(Entries taken from a collection)
************

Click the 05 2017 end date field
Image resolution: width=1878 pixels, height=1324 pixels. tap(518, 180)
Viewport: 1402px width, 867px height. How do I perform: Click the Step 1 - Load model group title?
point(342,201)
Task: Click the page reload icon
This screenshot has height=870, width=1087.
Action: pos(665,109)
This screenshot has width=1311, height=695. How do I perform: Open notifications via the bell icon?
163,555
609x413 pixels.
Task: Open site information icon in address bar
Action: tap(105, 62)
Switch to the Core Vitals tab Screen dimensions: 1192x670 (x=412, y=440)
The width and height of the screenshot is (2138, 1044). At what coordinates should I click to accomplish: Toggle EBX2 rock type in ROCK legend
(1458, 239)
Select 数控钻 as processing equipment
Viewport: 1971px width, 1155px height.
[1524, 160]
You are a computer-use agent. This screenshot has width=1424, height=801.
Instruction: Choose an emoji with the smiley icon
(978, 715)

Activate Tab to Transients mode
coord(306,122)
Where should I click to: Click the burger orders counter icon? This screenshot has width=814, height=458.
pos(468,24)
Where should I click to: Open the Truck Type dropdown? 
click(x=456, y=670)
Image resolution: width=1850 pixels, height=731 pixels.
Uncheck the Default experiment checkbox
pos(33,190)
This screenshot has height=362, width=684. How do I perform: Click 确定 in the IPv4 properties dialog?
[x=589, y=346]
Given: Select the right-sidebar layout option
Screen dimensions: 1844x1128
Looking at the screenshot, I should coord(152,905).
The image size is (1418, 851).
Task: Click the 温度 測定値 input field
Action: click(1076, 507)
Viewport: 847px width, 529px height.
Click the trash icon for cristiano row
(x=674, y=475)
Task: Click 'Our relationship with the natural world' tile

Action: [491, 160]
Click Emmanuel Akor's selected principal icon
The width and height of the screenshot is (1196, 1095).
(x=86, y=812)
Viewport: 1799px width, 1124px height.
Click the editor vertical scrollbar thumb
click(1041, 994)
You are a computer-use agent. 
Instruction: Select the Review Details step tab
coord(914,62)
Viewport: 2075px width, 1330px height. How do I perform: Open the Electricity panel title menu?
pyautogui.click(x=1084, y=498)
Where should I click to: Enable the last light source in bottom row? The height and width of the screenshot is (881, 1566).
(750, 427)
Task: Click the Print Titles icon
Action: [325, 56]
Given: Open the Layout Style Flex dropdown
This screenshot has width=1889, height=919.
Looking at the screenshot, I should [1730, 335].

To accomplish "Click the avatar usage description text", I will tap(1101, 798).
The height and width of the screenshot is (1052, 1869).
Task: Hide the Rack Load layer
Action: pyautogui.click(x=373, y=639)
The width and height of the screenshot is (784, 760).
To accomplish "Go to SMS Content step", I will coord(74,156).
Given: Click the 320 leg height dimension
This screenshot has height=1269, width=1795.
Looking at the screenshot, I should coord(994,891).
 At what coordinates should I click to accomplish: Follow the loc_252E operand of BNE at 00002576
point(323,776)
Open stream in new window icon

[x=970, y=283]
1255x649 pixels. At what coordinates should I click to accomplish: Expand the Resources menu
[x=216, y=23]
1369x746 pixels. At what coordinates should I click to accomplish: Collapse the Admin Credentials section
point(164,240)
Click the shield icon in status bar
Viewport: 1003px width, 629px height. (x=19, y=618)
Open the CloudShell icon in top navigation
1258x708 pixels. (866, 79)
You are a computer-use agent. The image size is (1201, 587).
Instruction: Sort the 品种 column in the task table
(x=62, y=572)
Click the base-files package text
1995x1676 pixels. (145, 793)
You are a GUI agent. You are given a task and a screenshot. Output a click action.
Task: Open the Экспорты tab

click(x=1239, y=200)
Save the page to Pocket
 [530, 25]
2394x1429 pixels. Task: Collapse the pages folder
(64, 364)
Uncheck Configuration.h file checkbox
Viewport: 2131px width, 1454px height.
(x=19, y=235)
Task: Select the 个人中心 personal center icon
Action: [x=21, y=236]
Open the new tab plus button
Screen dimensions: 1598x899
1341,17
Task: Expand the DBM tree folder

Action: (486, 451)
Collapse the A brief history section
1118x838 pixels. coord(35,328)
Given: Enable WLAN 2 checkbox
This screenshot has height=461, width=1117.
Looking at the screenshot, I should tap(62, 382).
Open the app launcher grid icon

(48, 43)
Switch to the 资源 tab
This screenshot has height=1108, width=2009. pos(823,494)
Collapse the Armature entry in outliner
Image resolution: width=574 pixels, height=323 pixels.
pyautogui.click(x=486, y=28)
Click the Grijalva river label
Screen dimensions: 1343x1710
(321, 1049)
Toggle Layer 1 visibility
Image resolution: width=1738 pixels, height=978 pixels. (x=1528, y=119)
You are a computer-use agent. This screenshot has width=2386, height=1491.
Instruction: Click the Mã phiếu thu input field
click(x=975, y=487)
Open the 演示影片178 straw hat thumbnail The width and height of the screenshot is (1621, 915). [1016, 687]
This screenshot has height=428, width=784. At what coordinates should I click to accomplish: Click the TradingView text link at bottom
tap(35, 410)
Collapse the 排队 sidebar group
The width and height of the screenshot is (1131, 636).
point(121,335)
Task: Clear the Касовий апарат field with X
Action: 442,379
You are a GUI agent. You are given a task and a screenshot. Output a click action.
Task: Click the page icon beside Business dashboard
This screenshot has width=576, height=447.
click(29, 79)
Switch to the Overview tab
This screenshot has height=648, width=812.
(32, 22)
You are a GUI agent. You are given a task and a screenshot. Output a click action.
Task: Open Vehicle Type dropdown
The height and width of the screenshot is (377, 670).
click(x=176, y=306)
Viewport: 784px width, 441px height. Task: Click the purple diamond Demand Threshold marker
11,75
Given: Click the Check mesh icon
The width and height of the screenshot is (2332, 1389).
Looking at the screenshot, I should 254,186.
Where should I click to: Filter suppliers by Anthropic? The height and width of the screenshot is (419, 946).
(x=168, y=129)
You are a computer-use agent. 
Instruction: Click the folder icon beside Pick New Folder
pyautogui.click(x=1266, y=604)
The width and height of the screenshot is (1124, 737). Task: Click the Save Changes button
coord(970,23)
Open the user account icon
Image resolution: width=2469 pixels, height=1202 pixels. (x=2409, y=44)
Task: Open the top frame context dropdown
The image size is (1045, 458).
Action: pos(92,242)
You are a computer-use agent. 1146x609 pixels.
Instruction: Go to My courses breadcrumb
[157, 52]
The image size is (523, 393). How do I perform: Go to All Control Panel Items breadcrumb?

************

WHAT THE TASK ASKS: Repeat exactly the lines of the data from the first one through the line with "Task: Click the page reload icon", both of them included.

FINISHED EXERCISE:
Click the 05 2017 end date field
Image resolution: width=1878 pixels, height=1324 pixels. tap(518, 180)
Viewport: 1402px width, 867px height. How do I perform: Click the Step 1 - Load model group title?
point(342,201)
Task: Click the page reload icon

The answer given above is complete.